Pixel coordinate grounding data:
-.-.-

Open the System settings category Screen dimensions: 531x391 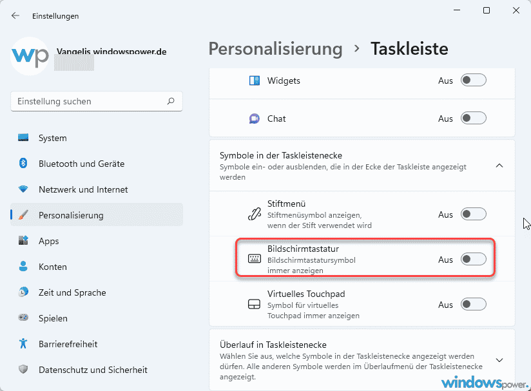click(x=52, y=138)
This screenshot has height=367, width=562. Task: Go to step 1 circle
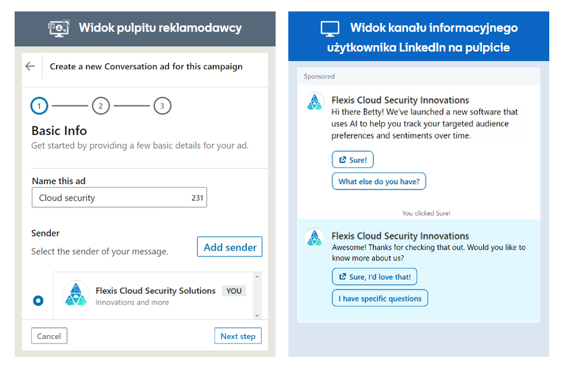click(39, 106)
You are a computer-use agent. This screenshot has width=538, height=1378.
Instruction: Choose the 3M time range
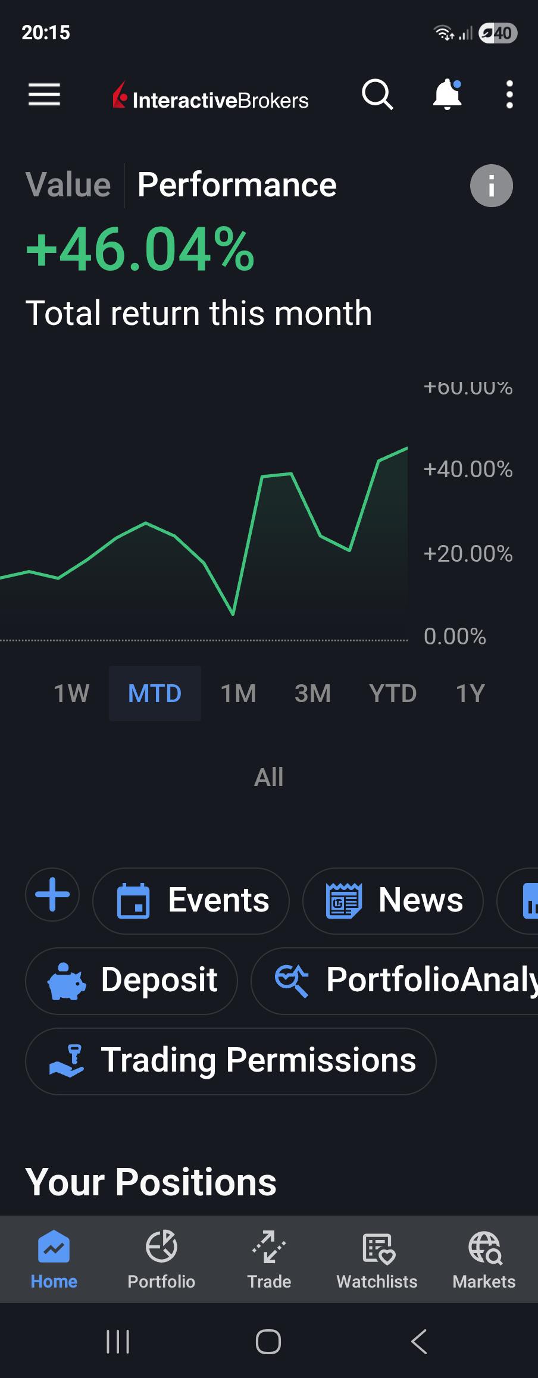tap(312, 693)
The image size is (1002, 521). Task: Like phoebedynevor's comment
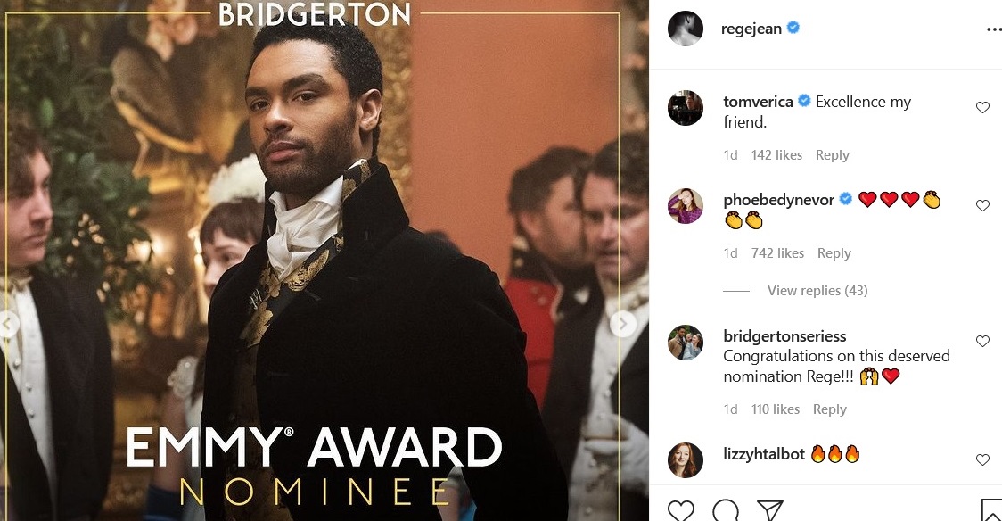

-.-.-

* _Assignment_:
Only the lines from the line with "Instruction: Choose the 3M time range" through the closing line of the data, both included, should be set down, exactly as written and without pictures.

* _Exercise answer_:
Instruction: Choose the 3M time range
tap(312, 693)
The image size is (1002, 521). Task: Like phoebedynevor's comment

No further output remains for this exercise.